Abbiamo visto come le parole con tre lettere sono associate ad animali e non solo, che trovano posto nella conoscenza elementare dell'uomo, aiutandolo a riportarsi al paradiso perduto. Abbiamo quindi visto l'uro che addomesticato ha accompagnato l'uomo nelle sue fatiche rurali.
E abbiamo visto l'ape che col miele assicura salute e sostentamento tramite l'alimentazione. Alle tre lettere sono collegati anche i primi tre numeri e il sei che abbiamo visto avere una duplice funzione. Sempre al valore particolare delle parole di tre lettere rapportiamo i termini latini "Res rei" e "Rex regis".
I due etimi sono tra loro collegati ma ci soffermiamo innanzitutto sul primo che in italiano traduciamo con "Cosa". La cosa per i latini aveva nella sua puerile fisionomia un valore universale. Per cosa loro intendevano qualsiasi cosa. Il tutto e il niente, spesso nascondendovi significati segreti o per pochi. La cosa è la rosa affascinante in sé a seconda del posto che occupa nel discorso e per gli innumerevoli significati l'uno incastonato nell'altro a dar vita a una composizione labirintica e mandalica. Su queste basi si fonda il valore della rosa nel Medioevo, che include anche il valore della cosa e su questo il filosofo Umberto Eco ha avviato ampi dibattiti che dalla semiotica spaziano e arrivano alla radice del pensiero.
Proprio per tale ragione la cosa (res) è una parola chiave con una sua pregnante autorevolezza e dalle svariate identità molte delle quali nascoste o velate in rapporto alla connotazione discorsiva, ed è pertanto considerata alla pari del termine "Rex regis" che in latino significa "re". L'universalità della res e la sua pregnanza tale da investire e coprire altri ruoli, la mettono a capo della lista di vocaboli usati e popolarmente e ricercatamente. È quindi per traslato il "verbum" degli uomini che nasconde un suo intrinseco fascino. A contrassegnare queste specificità contribuisce la lettera "R", una lettera potente e combattiva che indica forza e incute timore e che i Romani in segno beneaugurante usarono come prima lettera del nome della "caput mundi" Roma. Al contrario, Roma dà Amor il nome segreto della città, che la rendeva inespugnabile e non tanto per il rimando al sentimento più importante, quanto per il riferimento ad "A mors: senza morte".
"Roma" rapportabile a "rosa" per fascino e mistero e perché difficile da occupare. Roma come rosa anche perché misteriosa e con una doppia vita in ombra.
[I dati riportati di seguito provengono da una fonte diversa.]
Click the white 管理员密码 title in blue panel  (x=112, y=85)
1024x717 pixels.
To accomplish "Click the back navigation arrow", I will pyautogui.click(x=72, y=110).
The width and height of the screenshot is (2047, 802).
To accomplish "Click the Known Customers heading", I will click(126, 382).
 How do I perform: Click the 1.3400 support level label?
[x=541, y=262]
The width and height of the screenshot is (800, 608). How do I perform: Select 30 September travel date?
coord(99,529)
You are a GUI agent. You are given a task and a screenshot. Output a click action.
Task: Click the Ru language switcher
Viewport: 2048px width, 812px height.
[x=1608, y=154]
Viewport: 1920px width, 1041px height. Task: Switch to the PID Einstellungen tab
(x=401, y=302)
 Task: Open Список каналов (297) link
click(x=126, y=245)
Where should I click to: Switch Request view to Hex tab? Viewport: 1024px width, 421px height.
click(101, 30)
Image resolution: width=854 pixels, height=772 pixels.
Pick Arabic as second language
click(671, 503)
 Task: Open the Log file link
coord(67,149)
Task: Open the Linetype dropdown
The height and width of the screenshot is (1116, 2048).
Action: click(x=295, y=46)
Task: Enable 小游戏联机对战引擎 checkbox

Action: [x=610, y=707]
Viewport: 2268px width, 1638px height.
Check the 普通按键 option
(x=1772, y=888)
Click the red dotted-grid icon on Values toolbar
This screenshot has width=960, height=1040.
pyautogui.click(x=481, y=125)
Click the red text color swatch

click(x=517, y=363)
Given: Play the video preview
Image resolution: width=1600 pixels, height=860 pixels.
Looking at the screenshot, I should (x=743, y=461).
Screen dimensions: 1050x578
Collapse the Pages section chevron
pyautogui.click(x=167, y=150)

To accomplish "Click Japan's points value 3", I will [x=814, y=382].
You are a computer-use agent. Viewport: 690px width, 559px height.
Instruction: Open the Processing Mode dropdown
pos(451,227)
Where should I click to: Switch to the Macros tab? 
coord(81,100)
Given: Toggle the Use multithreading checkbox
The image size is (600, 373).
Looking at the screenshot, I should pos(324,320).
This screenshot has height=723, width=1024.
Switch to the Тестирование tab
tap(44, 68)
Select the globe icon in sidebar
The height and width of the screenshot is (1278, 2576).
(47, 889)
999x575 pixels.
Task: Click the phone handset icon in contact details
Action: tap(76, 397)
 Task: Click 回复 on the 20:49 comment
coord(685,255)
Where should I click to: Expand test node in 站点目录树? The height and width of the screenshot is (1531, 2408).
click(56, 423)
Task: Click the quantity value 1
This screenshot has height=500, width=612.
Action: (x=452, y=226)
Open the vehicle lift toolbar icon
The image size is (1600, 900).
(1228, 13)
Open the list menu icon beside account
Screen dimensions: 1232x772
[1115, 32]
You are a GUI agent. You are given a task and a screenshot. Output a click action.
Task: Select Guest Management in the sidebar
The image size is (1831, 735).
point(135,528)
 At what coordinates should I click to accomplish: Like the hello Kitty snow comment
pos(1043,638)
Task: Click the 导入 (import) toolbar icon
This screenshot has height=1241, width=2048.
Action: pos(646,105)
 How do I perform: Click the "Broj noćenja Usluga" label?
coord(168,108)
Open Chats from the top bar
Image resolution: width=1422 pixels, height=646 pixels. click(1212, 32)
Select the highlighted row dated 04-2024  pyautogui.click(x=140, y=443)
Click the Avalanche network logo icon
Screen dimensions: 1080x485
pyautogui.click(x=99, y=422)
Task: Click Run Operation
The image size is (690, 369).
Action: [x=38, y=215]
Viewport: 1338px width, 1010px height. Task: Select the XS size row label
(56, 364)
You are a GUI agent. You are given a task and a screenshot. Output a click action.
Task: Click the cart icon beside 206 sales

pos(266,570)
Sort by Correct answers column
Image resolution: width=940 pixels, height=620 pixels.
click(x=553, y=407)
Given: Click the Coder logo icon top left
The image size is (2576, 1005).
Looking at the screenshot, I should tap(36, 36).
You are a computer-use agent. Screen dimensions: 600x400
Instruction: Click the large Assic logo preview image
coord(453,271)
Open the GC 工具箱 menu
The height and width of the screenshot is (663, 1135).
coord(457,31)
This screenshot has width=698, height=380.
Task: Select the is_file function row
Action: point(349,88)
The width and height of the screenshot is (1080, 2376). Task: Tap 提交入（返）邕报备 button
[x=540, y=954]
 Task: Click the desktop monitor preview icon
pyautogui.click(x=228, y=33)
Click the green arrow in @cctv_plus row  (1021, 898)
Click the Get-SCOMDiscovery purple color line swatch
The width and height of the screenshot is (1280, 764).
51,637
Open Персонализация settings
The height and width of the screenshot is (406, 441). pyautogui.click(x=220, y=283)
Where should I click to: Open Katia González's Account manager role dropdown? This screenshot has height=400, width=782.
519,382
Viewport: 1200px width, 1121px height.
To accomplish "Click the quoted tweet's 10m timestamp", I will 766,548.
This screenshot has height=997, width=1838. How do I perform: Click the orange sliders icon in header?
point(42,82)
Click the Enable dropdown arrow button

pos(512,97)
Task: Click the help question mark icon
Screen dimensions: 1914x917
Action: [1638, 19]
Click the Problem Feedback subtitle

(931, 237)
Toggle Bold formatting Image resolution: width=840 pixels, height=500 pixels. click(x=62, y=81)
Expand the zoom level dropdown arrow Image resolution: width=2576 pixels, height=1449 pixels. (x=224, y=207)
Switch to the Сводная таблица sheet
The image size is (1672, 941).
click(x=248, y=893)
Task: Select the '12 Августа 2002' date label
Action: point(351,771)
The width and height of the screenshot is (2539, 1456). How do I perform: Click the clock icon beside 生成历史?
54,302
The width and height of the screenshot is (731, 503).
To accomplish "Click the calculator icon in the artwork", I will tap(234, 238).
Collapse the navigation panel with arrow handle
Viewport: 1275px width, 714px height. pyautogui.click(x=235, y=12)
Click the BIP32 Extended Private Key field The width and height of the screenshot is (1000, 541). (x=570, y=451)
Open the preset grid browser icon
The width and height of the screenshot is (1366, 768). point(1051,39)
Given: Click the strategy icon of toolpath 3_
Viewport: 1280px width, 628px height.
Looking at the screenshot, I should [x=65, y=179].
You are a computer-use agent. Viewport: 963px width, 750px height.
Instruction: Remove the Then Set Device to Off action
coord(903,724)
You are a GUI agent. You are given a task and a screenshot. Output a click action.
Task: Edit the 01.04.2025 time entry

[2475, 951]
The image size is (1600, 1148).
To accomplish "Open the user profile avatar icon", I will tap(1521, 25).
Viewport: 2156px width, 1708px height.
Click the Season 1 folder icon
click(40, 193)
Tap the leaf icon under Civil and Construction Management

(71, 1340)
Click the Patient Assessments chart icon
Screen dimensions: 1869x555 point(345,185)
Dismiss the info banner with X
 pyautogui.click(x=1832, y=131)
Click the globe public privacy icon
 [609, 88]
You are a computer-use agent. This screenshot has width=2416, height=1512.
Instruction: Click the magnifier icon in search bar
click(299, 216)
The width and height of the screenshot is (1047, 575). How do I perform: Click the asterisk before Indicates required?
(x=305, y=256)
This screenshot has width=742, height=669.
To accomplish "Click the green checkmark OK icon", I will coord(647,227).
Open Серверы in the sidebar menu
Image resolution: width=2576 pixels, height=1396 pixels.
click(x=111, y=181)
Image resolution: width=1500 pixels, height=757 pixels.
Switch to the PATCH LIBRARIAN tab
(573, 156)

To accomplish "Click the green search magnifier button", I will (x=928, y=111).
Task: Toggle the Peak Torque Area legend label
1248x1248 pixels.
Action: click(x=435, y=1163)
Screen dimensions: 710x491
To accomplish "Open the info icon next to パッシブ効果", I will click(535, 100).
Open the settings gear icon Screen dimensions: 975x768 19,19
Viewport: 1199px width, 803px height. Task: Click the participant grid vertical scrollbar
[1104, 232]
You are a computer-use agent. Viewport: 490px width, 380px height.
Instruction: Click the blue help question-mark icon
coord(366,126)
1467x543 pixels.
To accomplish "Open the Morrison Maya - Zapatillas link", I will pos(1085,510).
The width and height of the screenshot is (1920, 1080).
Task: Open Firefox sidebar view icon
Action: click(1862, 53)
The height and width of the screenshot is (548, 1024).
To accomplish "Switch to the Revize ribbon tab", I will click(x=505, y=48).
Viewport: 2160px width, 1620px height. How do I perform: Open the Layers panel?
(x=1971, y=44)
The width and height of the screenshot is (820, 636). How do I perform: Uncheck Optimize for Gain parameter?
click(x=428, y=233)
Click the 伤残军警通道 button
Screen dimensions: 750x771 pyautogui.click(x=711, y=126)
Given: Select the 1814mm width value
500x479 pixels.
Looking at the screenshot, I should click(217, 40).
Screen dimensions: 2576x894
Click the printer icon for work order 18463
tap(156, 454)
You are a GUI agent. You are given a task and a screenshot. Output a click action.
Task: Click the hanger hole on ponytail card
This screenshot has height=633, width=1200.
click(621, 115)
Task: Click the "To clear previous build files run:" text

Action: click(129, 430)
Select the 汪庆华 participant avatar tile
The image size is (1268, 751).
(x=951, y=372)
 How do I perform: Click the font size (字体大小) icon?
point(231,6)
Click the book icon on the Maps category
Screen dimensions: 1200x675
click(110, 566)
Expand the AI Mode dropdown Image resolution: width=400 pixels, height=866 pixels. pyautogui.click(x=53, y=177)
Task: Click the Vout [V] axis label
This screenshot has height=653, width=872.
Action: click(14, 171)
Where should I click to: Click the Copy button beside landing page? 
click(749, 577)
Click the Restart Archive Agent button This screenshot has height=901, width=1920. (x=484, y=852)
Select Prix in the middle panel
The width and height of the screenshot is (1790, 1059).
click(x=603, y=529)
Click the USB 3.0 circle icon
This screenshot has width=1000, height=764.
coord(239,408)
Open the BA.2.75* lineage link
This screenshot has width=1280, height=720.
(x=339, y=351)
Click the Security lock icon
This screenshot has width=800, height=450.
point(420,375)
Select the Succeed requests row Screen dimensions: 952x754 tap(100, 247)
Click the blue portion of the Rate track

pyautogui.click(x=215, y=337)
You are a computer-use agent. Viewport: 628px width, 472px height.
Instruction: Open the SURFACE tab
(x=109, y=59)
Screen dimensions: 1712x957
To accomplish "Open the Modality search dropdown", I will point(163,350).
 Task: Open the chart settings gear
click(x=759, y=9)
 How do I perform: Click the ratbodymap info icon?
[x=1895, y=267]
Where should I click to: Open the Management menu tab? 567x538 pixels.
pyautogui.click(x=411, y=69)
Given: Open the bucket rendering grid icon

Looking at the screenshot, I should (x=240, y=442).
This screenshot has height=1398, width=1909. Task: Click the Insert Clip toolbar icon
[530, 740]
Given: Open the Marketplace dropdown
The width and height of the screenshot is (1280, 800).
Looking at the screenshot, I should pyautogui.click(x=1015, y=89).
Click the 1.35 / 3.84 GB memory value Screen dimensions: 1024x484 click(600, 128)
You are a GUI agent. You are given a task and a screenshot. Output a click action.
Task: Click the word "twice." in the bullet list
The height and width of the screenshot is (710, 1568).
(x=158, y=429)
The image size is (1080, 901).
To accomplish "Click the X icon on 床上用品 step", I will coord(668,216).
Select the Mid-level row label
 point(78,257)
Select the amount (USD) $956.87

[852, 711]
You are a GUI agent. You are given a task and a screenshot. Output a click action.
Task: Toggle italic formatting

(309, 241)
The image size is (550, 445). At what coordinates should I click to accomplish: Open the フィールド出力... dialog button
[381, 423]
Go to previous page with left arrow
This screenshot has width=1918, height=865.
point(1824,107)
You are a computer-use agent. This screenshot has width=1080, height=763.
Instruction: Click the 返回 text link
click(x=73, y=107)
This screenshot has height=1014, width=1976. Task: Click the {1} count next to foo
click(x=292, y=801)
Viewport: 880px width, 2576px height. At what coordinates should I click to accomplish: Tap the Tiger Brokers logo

Nelle lingue anglofone il discorso non cambia. King, Thing e in più To Think appartengono allo stesso ceppo. Cambia il numero di lettere, questo sì, ma l'associazione è uguale. La cosa domina e si richiama alla parola re che è king. È interessante notare come più di noi gli Inglesi carichino il valore ideale della parola thing: cosa, associandola all'azione del pensare: to think. E qui ritroviamo Shakespeare ma anche i filosofi dell'Illuminismo inglese. La cosa è un prodotto del pensiero. Quanto accade è la materializzazione di un'idea che, allo stato puro, rimane modello di riferimento astratto. In questo si ravvisano riferimenti a Platone che considerava il mondo iperuranico e delle idee slegato dall'uomo. Una sede archetipica, potremmo definirlo. Al contrario, per i popoli anglo germanici è l'uomo fautore col pensiero della realtà e qui ritroviamo quanto è proprio delle culture sciamaniche che vedono nello sciamano il primo uomo che in virtù del suo sogno ha dato vita alla Creazione.